We had a lovely few days exploring the Kham village of Hongpo. Situated along at the base of a sacred mountain along a few mile stretch of a beautiful tributary, walnut trees grow alongside prickly pear cactus, and the stream bubbles gently down the hillside. The village is well situated, with a culvert-like diversion heading right past most dwellings, so water is easily accessible, altho if one lives downstream, as my friends do, then it behooves one to arrise early so as to get un polluted water. The have devised an interesting way of pputting a stick in water to create a little spout. Then the kettle is positioned so the water goes right in and the pot does not have to be submerged. Clever.
The ride to the village had been breathtaking, both in scenery and in terror. While the main road from ShangriLa was well maintained, even paved with cobblestones for many miles over the pass ( just think of the people laying those stones), the road to Hongpo village was a frightening affair…especially when one looked back across a traverse to see a thin shell of pavement held up by a few sticks. Never mind that the road was simply a narrow shelf zig-zagging up a sheer, rubbly drop-off.
I spent several days photographing the village and meeting Dolma’s neighbors. Oddly, there was no blind sister. Since Dolma had gone out of her way to tell me about her, there was a quiet gaping hole, but something kept me from asking about her.
Finally, the last afternoon of our stay, Dolma asked me if I would like to meet Gyi’an. “Of course,” I said. And I was truly looking forward to the introduction. We, Dolma, Dawa Drolma, and I went out behind the house, past the pig sty to the animals cribs, and a pathetic, thin person emerged, wearing a hat with a very long duck bill. The sight was disturbing and confusing. Then Dolma explained she lived there. Still confused, I caught a glimpse of her face and didn’t believe what I saw. It was a very brief glance, and I imagined that I had been mistaken. But I had not. One of Gyi’an’s eyes protruded out of the socket, a shiny translucent mass about the size of a golf ball. Her other eye was a goopy glob of total blindness. Otherwise a beautiful eighteen year old, Gyi’an was a freak. And one in agony. The bulging eye caused searing pain unless she was perfectly still.

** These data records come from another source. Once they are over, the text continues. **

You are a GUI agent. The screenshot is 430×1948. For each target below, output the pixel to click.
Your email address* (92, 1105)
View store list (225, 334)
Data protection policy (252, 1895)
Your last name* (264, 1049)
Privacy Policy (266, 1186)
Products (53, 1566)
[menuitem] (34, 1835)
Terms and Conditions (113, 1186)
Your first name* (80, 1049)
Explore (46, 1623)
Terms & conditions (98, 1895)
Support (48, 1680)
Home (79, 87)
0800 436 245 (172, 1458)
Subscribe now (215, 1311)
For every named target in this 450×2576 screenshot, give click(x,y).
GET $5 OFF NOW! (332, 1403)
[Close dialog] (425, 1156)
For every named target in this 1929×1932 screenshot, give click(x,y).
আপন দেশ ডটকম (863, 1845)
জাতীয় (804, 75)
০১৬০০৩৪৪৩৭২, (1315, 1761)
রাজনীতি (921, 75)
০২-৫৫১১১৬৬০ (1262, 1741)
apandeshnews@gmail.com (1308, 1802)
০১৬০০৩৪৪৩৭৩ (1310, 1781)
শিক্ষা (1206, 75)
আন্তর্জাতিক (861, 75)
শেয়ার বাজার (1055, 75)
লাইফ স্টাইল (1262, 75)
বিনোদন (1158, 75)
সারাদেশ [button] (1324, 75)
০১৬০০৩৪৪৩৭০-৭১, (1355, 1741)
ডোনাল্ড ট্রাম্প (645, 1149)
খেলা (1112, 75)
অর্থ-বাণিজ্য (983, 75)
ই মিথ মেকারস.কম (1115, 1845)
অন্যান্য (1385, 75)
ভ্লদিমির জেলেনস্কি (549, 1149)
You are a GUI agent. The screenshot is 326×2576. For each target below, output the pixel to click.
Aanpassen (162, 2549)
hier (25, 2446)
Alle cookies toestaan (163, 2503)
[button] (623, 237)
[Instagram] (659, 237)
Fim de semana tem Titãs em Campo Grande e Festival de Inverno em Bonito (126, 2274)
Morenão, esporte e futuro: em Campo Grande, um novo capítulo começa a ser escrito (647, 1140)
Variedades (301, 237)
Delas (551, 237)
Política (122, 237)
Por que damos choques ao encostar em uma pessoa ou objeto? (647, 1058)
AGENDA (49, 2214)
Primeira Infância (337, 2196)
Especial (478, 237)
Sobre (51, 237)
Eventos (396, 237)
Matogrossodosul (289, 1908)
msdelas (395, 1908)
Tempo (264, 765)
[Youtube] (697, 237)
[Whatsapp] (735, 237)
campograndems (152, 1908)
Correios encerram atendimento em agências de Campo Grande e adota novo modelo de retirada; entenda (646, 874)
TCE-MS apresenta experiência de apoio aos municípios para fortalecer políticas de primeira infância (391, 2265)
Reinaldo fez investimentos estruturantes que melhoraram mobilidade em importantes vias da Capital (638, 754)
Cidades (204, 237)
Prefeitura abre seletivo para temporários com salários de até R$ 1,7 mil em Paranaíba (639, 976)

Dolma’s mom asked me to photograph the blind girl, and thinking she wanted to include Gyi’an in the family album, as it were, I worked with the waning light of the last day we were there, positioning her cap just so to make a very nice picture camouflaging her deformity. When I showed it to ________ , Dolma’s mom, she emphatically indicated “no.” She wanted me to photograph Gyi’an’s blind eyes and show the photos to western doctors to see if they could help.
This was quite remarkable, as tradition has it that Western doctors should never be consulted. Had Giy’an had seen an ophthalmologist when she was four, her glaucoma could have been successfully treated. But, for whatever reason, __________ had changed her mind. It was now that Gyi’an’s mom was ready to look outward, for she asked me to bring Gyi’an’s plight to the attention of the western world.